Write out all of the records, keeping each one exactly as written.

Information provided:
----------------

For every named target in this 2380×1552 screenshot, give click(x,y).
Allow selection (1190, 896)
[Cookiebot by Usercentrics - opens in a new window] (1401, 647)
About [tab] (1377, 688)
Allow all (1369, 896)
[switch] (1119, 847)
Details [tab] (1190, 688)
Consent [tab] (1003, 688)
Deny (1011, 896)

----------------

Solution:
For every named target in this 2380×1552 screenshot, give click(x,y).
Allow selection (1190, 896)
[Cookiebot by Usercentrics - opens in a new window] (1401, 647)
About [tab] (1377, 688)
Allow all (1369, 896)
[switch] (1119, 847)
Details [tab] (1190, 688)
Consent [tab] (1003, 688)
Deny (1011, 896)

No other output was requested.